Of all the great Wes Anderson movies, and there quite a few, I've always a real fondness for "The Fantastic Mr. Fox," a stop-motion animation treat from 2009 that was the most formally realized picture of his career. So it is with great joy that I see that there's another film of his that will be in stop motion animation form: "Isle of Dogs." If that wasn't enough he has amassed another fantastic cast to take part in this adventure. Earlier this year, Anderson had mentioned that the film was “less influenced by stop-motion movies than it is by Akira Kurosawa.” The full cast includes Bryan Cranston, Bill Murray, Jeff Goldblum, Scarlett Johansson, F. Murray Abraham, Edward Norton, Tilda Swinton, Kunichi Nomura, Harvey Keitel, Akira Ito, Akira Takayama, Koyu Rankin, Yoko Ono (!), Courtney B. Vance (!), Greta Gerwig (!!!), Frances McDormand, Bob Balaban and Liev Schreiber "Isle of Dogs" comes out on April 20th, 2018. Is it a coincidence that this is coming out on 4/20?

The reviews thus far are fairly good, this isn't Fantastic Mr. Fox-level raves but we'll take it, especially since Anderson tends to release a film every 4 years these days so this is surely a celebratory moment for any cinephile right now. 

“Isle of Dogs is really a film about its own enthusiasms: for four-legged fleabags of all shapes and sizes, of course, but also for the culture and cinema of Japan, which is woven with typical fastidiousness into Anderson’s magpie aesthetic. That makes it a markedly more eccentric proposition than Anderson’s first feature-length foray into stop-motion, 2009’s Fantastic Mr. Fox — and with a PG-13 rating for its dry adult comedy, mostly played in a limbo-low key, a niche commercial prospect too. The Anderson faithful will be tickled pink as a newborn pup, as will voters for year-end animation awards; the palpable spirit of affection driving proceedings, meanwhile, will have to be the film’s chief defense against charges of cultural appropriation.” Guy Lodge, Variety.

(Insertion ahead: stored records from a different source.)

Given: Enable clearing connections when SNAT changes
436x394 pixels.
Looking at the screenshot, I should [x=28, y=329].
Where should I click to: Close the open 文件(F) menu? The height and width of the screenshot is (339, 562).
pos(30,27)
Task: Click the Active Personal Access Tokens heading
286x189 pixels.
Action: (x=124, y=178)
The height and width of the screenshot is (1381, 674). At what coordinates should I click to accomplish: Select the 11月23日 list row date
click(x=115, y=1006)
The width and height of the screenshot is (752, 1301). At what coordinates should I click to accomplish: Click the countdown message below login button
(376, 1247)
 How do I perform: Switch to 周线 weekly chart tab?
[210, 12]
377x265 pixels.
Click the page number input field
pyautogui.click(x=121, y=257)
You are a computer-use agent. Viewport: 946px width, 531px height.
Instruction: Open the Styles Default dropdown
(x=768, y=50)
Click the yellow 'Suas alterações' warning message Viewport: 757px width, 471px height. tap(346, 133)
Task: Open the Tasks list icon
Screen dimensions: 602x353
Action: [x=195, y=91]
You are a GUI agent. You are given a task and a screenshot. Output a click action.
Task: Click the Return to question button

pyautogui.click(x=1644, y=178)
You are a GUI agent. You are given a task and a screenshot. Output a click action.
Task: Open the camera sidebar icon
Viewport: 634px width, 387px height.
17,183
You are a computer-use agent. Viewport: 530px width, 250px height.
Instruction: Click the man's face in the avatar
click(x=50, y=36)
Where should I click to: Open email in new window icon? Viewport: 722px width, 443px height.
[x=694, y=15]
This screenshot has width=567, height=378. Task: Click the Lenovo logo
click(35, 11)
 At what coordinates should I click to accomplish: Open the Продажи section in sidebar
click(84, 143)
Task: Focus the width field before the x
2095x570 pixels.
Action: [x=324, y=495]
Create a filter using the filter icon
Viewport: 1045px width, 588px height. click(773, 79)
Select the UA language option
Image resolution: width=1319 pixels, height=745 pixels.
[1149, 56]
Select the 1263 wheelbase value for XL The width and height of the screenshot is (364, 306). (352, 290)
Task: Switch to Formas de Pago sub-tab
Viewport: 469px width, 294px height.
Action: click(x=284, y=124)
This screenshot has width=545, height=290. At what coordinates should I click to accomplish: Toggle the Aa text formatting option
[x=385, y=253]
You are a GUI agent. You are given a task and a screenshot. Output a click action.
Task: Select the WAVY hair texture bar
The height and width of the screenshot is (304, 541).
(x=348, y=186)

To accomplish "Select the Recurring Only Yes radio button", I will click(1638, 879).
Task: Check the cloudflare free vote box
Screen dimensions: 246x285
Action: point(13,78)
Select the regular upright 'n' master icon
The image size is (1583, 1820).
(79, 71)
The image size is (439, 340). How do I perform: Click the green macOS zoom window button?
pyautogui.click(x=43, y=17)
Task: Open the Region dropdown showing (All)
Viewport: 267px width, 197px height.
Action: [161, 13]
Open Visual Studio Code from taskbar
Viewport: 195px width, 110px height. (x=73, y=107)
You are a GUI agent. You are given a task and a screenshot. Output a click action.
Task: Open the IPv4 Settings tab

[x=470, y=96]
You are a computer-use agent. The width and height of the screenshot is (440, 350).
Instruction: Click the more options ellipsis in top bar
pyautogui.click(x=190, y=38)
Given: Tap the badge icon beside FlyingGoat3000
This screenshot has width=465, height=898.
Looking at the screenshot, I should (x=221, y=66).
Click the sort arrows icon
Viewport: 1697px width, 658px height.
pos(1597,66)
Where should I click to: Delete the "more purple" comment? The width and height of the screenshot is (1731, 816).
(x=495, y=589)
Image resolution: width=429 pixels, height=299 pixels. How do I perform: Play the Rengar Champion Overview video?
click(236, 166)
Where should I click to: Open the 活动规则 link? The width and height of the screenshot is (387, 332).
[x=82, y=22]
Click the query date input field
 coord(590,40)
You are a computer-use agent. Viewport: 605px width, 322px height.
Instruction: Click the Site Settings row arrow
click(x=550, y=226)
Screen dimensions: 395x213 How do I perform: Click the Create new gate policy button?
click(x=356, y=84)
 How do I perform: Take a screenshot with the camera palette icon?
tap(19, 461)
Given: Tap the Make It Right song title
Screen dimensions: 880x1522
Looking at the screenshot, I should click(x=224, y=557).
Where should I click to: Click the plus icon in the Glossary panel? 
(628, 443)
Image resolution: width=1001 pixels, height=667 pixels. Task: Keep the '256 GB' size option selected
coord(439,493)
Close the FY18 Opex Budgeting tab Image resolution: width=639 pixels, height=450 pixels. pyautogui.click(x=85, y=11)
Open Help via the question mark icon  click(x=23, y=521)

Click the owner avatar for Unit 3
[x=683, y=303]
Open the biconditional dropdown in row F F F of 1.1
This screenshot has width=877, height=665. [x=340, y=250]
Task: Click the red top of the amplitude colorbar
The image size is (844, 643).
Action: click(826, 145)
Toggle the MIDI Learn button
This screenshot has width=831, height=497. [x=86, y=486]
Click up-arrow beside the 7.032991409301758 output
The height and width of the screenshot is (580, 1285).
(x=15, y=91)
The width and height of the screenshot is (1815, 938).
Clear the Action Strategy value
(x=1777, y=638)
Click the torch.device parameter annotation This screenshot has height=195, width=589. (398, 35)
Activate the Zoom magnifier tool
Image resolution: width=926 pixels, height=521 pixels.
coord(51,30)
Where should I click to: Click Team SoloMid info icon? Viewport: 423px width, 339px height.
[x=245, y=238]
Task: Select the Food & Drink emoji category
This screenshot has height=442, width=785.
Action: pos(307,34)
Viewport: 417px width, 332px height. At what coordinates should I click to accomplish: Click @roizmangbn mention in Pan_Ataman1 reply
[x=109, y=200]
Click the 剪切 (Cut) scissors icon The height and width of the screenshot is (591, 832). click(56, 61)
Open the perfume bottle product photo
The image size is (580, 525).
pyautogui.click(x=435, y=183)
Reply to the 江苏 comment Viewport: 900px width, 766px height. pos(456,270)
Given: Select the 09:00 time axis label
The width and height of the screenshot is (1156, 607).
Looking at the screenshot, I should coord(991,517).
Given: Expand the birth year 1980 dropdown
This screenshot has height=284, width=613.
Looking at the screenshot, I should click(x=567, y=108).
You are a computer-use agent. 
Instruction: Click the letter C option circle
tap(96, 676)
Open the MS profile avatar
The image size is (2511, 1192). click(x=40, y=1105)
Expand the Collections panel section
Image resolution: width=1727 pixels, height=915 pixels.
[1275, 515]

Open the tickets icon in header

“An even wilder, more distinctive experience” than Anderson’s The Fantastic Mr. Fox, buttressed by a “thoroughly captivating tale of a 12-year-old Japanese boy’s quest to rescue his beloved pet, and indeed an entire outcast canine population, from the genocidal scheme of a crooked mayoral regime…the Fox Searchlight March release has cult potential stamped all over it. For those who choose to see this in conventional family-film terms, Anderson might perhaps be accused of overplotting, layering complication upon complication in a story that’s basically a classic hero’s journey, with multiple plucky sidekicks. But the unique charm of Isle of Dogs is its bottomless vault of curios, its sly humor, playful graphic inserts and dexterous narrative detours.” - David Rooney, THR.